Nothing should appear in the answer except the lines from the one with "You are a computer-use" through the end of the listing below, transcribed exactly and without pictures.

==================================================

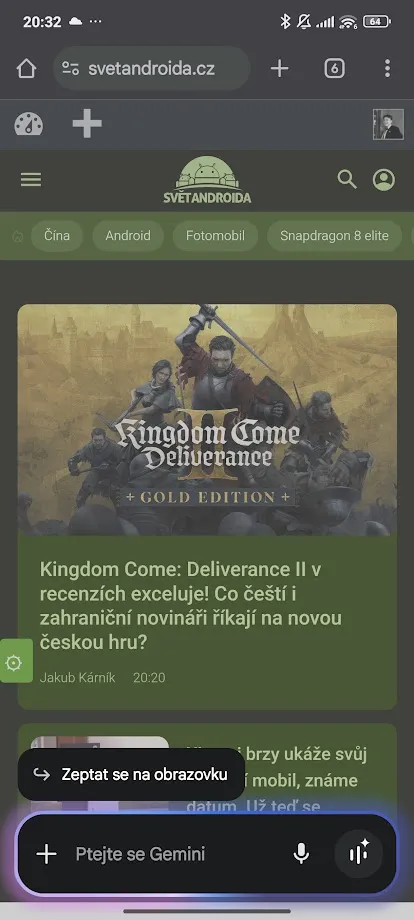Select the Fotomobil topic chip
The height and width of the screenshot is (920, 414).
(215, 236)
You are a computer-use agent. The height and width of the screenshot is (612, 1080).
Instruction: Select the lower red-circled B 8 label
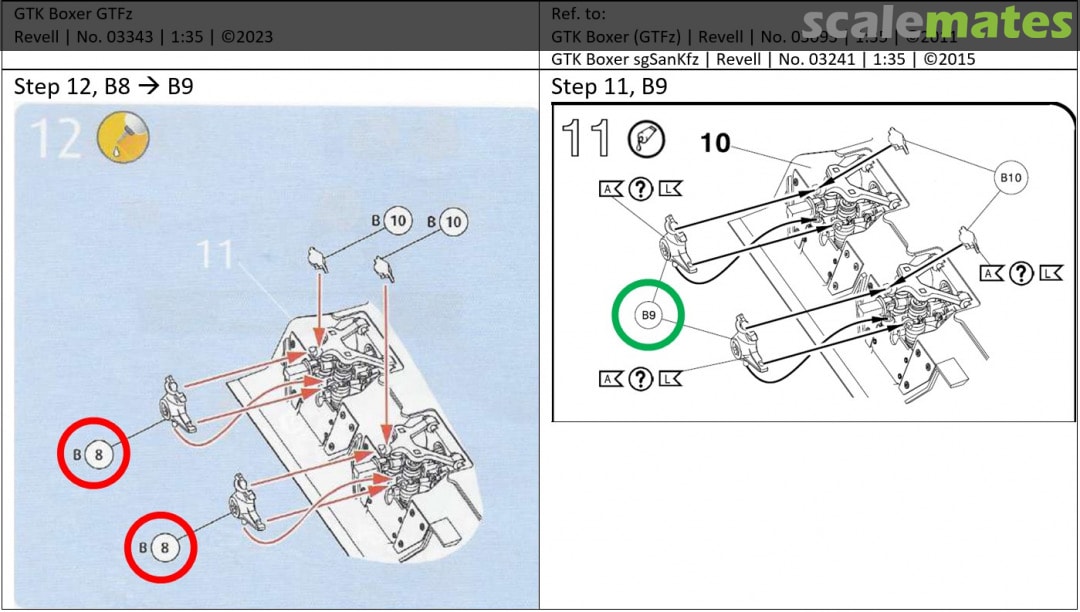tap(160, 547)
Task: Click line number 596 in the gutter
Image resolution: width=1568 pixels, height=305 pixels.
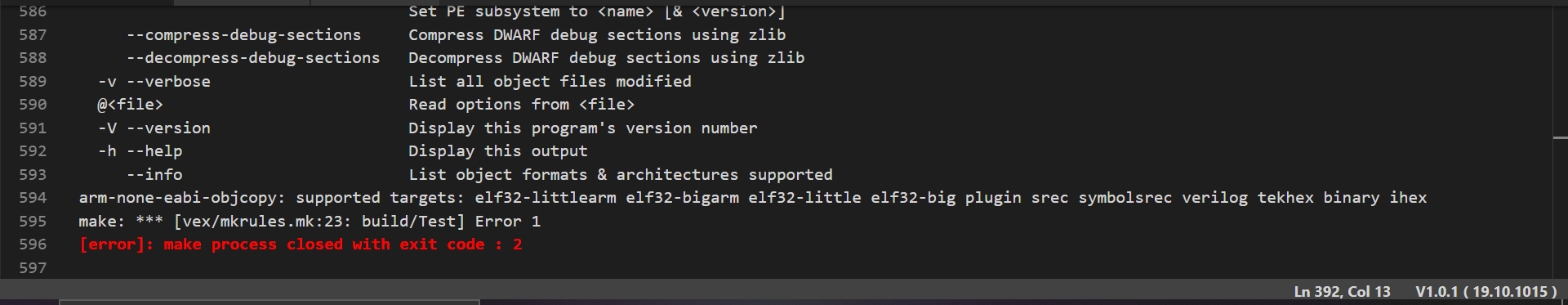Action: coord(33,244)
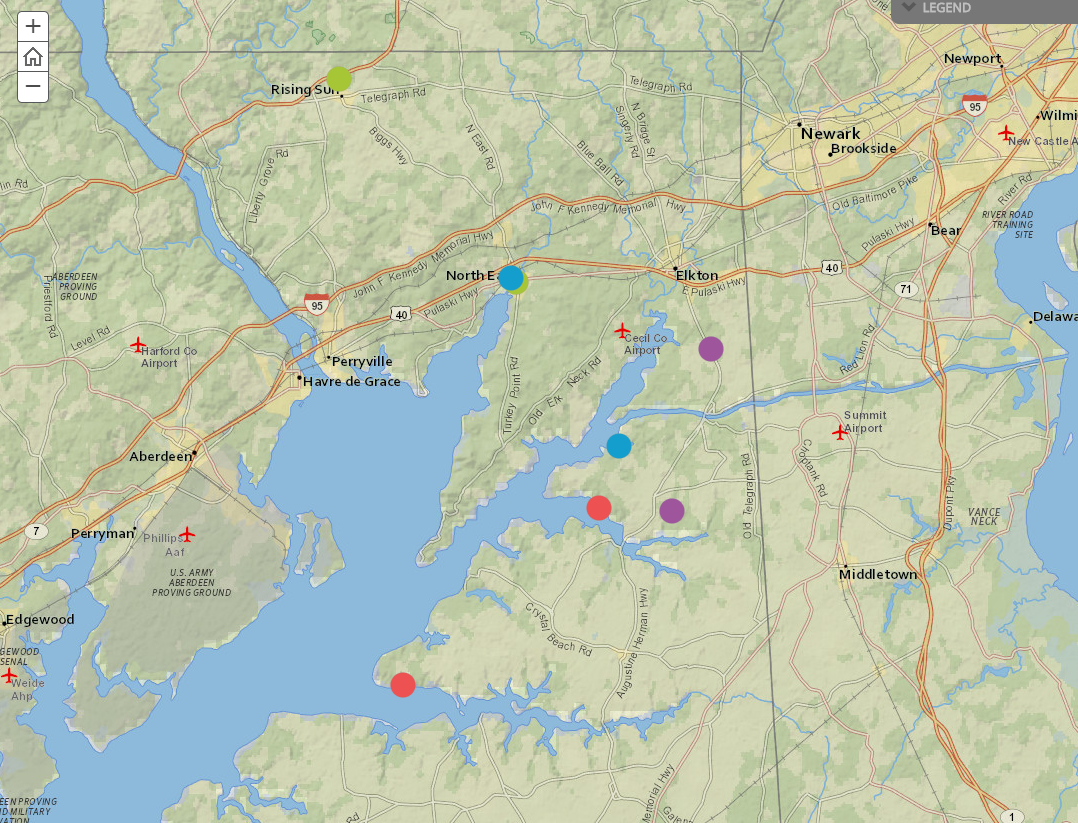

==================================================

• [TASK OUTPUT]:
You are a computer-use agent. The height and width of the screenshot is (612, 1080).
Instruction: Select the lower red-circled B 8 label
tap(160, 547)
Task: Click line number 596 in the gutter
Image resolution: width=1568 pixels, height=305 pixels.
Action: coord(33,244)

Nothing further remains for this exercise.